Article 1, Subject Matter, Digital Operational Resilience Act (DORA)

Overview

1. In order to achieve a high common level of digital operational resilience, this Regulation lays down uniform requirements concerning the security of network and information systems supporting the business processes of financial entities as follows:

(a) requirements applicable to financial entities in relation to:

(i) information and communication technology (ICT) risk management;

(ii) reporting of major ICT-related incidents and notifying, on a voluntary basis, significant cyber threats to the competent authorities;

(iii) reporting of major operational or security payment-related incidents to the competent authorities by financial entities referred to in Article 2(1), points (a) to (d);

(iv) digital operational resilience testing;

(v) information and intelligence sharing in relation to cyber threats and vulnerabilities;

(vi) measures for the sound management of ICT third-party risk;

(b) requirements in relation to the contractual arrangements concluded between ICT third-party service providers and financial entities;

(c) rules for the establishment and conduct of the Oversight Framework for critical ICT third-party service providers when providing services to financial entities;

(d) rules on cooperation among competent authorities, and rules on supervision and enforcement by competent authorities in relation to all matters covered by this Regulation.

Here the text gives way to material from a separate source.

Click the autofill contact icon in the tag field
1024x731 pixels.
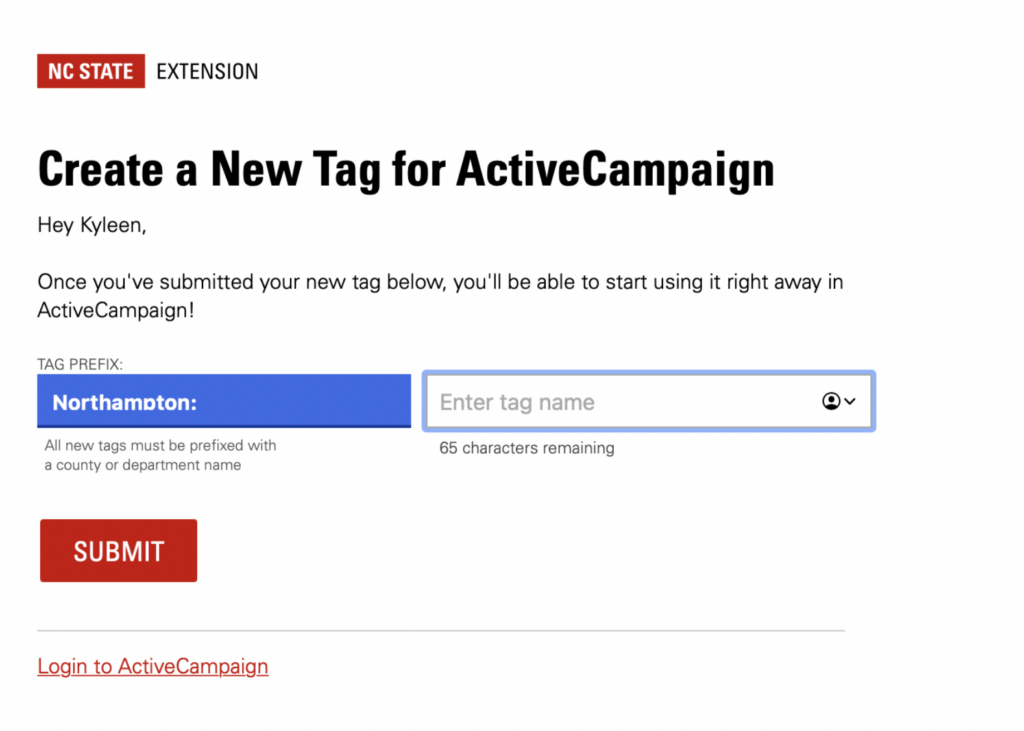[x=831, y=401]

2. In relation to financial entities identified as essential or important entities pursuant to national rules transposing Article 3 of Directive (EU) 2022/2555, this Regulation shall be considered a sector-specific Union legal act for the purposes of Article 4 of that Directive.

3. This Regulation is without prejudice to the responsibility of Member States’ regarding essential State functions concerning public security, defence and national security in accordance with Union law.

Summary Of Article 1

Article 1 of the Digital Operational Resilience Act (DORA) establishes a comprehensive framework to enhance the digital resilience of financial entities by implementing uniform requirements for their network and information system security. It outlines key obligations, including ICT risk management, mandatory reporting of significant ICT-related and payment-security incidents, and voluntary notifications of cyber threats to competent authorities. DORA also mandates regular digital operational resilience testing, promotes information sharing on cyber threats and vulnerabilities, and emphasizes sound management of ICT third-party risks.

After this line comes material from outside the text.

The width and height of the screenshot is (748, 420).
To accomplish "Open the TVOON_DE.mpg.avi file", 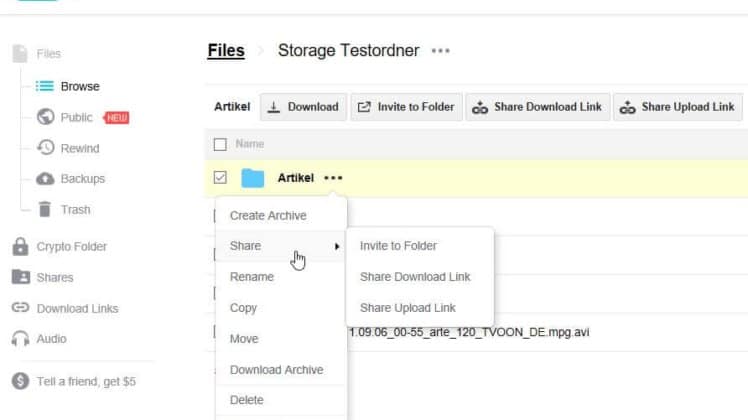I will pos(469,332).

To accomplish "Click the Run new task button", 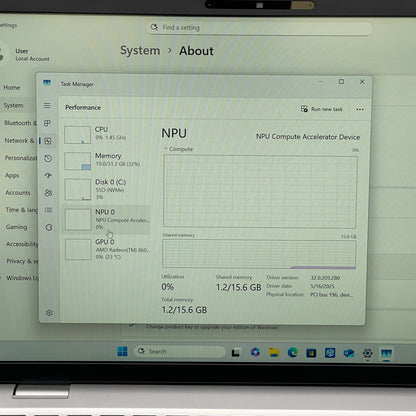I will (322, 109).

Additionally, the Regulation specifies requirements for contracts between financial entities and ICT third-party service providers and introduces an Oversight Framework for critical third-party providers serving financial entities. It also includes rules for cooperation, supervision, and enforcement by competent authorities. For financial entities deemed essential or important under Directive (EU) 2022/2555, DORA is recognized as a sector-specific legal act, ensuring alignment with broader Union-level resilience objectives. Importantly, DORA respects the autonomy of Member States in managing essential state functions related to public security, defence, and national security, in compliance with Union law. Overall, Article 1 establishes DORA’s scope and purpose, ensuring a robust and unified approach to digital operational resilience across the EU financial sector.